The rate of ADRs was equivalent or significantly lower compared with other pediatric trials (Table 7). Headache was the only ADR observed with a frequency of > 5%, beside the extra dose administration, which was unintentionally but documented as an AE.

Seven of the 18 children achieved maximum infusion rates of > 4.0 mL/kg/h, 3 of them 8 mL/kg/h (Table 4). These were well tolerated, with no AE occurring during infusion. This illustrates that an individualized approach to high infusion rates is also the tool of choice in pediatric patients. No pediatric patient required a premedication. Although practice varies among countries, patients are often premedicated with antihistamines, antipyretics, and/or steroids to avoid adverse events (AEs) occurring in conjunction with the infusion of IVIg products.
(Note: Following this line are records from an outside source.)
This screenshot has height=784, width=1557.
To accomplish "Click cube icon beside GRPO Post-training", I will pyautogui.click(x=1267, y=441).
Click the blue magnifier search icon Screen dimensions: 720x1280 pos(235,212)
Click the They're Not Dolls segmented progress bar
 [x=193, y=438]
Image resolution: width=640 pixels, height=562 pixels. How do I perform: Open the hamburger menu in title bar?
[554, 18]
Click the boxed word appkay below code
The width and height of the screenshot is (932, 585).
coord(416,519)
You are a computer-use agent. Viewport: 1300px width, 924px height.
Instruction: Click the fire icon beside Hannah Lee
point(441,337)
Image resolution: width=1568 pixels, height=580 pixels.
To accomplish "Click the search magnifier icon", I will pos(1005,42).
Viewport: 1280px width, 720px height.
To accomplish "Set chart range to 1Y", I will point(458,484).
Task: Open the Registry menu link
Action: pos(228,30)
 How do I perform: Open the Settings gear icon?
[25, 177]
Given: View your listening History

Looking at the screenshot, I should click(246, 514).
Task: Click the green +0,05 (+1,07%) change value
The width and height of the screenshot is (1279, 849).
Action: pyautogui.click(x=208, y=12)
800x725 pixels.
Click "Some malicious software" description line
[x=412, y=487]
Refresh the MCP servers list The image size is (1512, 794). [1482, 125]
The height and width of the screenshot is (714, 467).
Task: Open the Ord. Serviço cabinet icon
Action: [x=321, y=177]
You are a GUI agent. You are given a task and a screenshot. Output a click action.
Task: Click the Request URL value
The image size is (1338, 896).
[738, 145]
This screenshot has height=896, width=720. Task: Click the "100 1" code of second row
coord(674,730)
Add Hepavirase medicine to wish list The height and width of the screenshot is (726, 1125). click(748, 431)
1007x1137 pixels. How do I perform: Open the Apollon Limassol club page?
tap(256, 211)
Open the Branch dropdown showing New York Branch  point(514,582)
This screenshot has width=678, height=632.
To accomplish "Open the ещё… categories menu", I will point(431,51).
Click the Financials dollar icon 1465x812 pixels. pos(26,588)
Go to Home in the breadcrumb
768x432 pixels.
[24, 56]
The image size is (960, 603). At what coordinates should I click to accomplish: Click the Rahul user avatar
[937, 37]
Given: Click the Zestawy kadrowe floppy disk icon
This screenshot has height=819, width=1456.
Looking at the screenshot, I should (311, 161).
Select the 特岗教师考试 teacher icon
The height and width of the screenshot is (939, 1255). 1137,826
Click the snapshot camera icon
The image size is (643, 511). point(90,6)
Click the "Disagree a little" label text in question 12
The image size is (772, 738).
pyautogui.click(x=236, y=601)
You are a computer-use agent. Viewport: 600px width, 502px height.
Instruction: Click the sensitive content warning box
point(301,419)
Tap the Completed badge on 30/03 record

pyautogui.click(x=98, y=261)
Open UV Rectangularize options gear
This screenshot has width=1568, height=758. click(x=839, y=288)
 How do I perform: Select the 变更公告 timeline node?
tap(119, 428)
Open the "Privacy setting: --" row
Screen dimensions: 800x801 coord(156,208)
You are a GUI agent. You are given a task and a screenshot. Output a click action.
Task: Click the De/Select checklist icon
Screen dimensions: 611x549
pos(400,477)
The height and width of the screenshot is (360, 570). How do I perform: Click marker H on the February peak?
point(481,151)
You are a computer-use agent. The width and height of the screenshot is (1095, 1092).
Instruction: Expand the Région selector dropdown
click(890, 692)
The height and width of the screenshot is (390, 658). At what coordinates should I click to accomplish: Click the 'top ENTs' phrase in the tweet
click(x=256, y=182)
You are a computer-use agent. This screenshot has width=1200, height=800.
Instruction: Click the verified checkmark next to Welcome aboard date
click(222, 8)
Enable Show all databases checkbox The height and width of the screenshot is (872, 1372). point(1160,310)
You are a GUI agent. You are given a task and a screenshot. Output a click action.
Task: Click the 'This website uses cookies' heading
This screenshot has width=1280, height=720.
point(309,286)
The PK data of BT595 are in line with the well-characterized PK profile of other licensed IVIg products showing a long terminal half-life (> 20 days) and a low clearance. Although the number of pediatric subjects in the PK subset was low (in total 9 subjects), PK of IgG in children and adults can be considered similar [21].

This is not the first IVIg trial that struggled to enroll (very) young subjects resulting in delays and increased costs. However, our results confirm clinical experience that IVIg have equal properties and effects in children and adults. Given the difficulties in recruitment, it should be reconsidered whether a minimum number of children are really necessary and whether regulatory requirements may be unethical.

BT595 was well tolerated in all age groups assessed, with no clinically relevant differences in safety parameters between adults or different age groups of pediatric patients. The trial did not raise any safety concerns.

Conclusions

In summary, the results of the trial demonstrate that BT595 is highly effective as a replacement therapy for pediatric PID patients in reducing the SBI rate and in preventing infections. Pediatric patients achieved similar efficacy and PK outcomes as adults. BT595 is therefore an effective, convenient, well-tolerated, and safe treatment option for children with PID who require prophylactic IVIg treatment.

Data Availablity

All data and materials were filed in the Trial Master File and the Investigators’ Site Files.